Глава 3

Во вторник, тринадцатого, незадолго до полудня пейджеры охранников Национальной галерии, расположенной на Трафальгарской площади, беспокойно запищали, передавая сигнал тревоги.

В галерее «А» ярким пламенем горел «дипломат» и валил густой черный дым. Это вызвало панику среди посетителей, особенно в тех залах, куда проникал дым. К писку пейджеров присоединилась сигнализация, зазвеневшая по всему огромному старому зданию.

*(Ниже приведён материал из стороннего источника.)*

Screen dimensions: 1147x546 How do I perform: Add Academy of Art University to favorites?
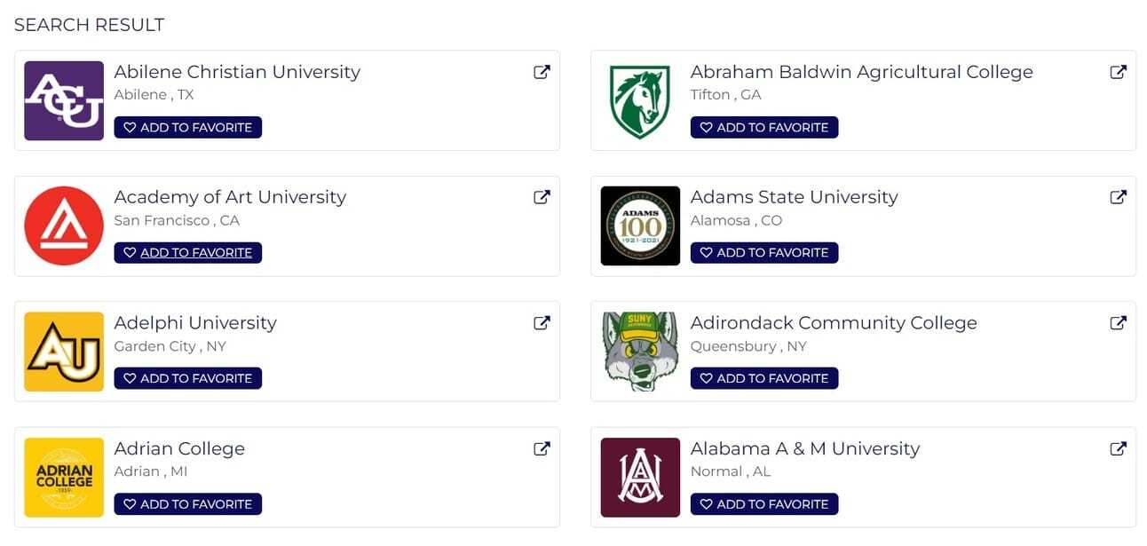pyautogui.click(x=187, y=253)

Нужна была пена, прибыла команда, упрямое пламя погасили и установили целый ряд вентиляторов для выдувания копоти и гари. Хотя «дипломат» сгорел почти полностью, было нетрудно определить, что это за предмет, по сохранившимся защелкам и металлическому замку. То, что осталось от «дипломата», сложили в пластиковый пакет.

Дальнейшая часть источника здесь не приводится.